Any participant may be discontinued from the study at the discretion of the investigators if this is deemed to be in the best interest of the participant. The decision may be made either to protect the participant’s health and safety, or because it is part of the research plan that people who develop certain conditions may not continue to participate. Reasons for withdrawing individual participants from the study may include one or more of the following: a) major protocol violation, b) participant lost to follow-up, c) withdrawal of consent or d) participant becomes pregnant or breast-feeding.

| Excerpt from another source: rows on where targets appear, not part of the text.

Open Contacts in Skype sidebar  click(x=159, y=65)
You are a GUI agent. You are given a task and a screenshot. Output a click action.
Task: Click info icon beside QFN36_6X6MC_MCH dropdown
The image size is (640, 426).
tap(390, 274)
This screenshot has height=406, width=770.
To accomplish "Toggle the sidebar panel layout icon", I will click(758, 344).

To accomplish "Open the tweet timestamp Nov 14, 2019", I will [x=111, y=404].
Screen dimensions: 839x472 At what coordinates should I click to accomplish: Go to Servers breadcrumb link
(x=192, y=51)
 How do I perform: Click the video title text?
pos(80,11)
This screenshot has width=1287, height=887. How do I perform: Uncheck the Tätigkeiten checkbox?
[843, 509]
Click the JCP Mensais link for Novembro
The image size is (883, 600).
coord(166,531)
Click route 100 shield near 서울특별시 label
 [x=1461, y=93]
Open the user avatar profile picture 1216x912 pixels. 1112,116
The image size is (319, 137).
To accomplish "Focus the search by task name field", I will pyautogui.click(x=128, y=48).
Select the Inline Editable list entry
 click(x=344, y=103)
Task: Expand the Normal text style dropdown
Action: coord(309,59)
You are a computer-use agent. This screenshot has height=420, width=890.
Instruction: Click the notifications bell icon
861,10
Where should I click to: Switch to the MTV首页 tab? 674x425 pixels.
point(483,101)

Recruitment and trial procedures
Healthy volunteers will be recruited from REB-approved postings in the community, on social media, and through the CAMH research registry for healthy volunteers. Interested individuals will be pre-screened by study staff with the REB approved “pre-screen form” to determine preliminary eligibility. If deemed eligible based on this form, participants will be invited to complete informed consent and then begin the official screening procedures of the study. Study staff will obtain written, signed informed consent from each participant (S3 File). Only once eligibility is confirmed by the Principal Investigator (PI) will the participant be enrolled in the study. Participants will be well informed that their participation in the study is completely voluntary, and they can withdraw their consent at any time, without consequence. The study team will maintain records for the number of people approached, screened, eligible, withdrawn, and the reasons for non-enrolment. Any research information recorded for, or resulting from, participation in this research study prior to the date that the subject formally withdrew their consent will be retained and may continue to be used and disclosed by the investigators for research purposes; however, no new data will be collected.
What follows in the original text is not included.